==== Available data
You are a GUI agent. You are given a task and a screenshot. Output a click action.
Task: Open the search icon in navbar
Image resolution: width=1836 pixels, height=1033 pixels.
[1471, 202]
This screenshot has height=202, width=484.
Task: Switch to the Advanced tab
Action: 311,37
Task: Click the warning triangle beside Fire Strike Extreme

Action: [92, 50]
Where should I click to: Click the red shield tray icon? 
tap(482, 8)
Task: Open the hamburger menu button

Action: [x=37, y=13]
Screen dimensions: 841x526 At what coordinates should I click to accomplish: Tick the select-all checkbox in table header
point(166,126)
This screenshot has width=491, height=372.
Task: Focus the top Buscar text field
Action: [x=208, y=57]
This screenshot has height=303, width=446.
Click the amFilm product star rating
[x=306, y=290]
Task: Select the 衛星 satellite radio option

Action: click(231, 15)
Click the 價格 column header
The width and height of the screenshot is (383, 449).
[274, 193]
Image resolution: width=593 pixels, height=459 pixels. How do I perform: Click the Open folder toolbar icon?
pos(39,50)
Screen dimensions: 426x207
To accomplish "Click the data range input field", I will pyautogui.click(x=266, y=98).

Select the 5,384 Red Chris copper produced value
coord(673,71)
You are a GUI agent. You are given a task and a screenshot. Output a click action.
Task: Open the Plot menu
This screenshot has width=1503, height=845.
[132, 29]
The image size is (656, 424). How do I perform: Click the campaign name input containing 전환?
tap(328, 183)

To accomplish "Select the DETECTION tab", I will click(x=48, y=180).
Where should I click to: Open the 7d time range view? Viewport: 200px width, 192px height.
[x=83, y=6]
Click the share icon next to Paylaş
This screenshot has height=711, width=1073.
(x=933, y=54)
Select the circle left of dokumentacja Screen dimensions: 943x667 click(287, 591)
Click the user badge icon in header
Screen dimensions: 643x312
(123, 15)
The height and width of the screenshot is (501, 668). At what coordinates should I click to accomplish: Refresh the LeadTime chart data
========
» Aim of the exercise
Rewrite each line of the data between the lines holding "Select the 5,384" and "Select the circle", inclusive, with the requests left as they are. Scale every coordinate in the answers by 1.65, rounding to whole numbers with halves rounded up.

» Solution to this problem
Select the 5,384 Red Chris copper produced value
coord(1110,117)
You are a GUI agent. You are given a task and a screenshot. Output a click action.
Task: Open the Plot menu
This screenshot has width=1503, height=845.
[218, 48]
The image size is (656, 424). How do I perform: Click the campaign name input containing 전환?
tap(541, 302)

To accomplish "Select the DETECTION tab", I will click(x=79, y=297).
Where should I click to: Open the 7d time range view? Viewport: 200px width, 192px height.
[x=137, y=10]
Click the share icon next to Paylaş
This screenshot has height=711, width=1073.
(x=1539, y=89)
Select the circle left of dokumentacja Screen dimensions: 943x667 click(474, 975)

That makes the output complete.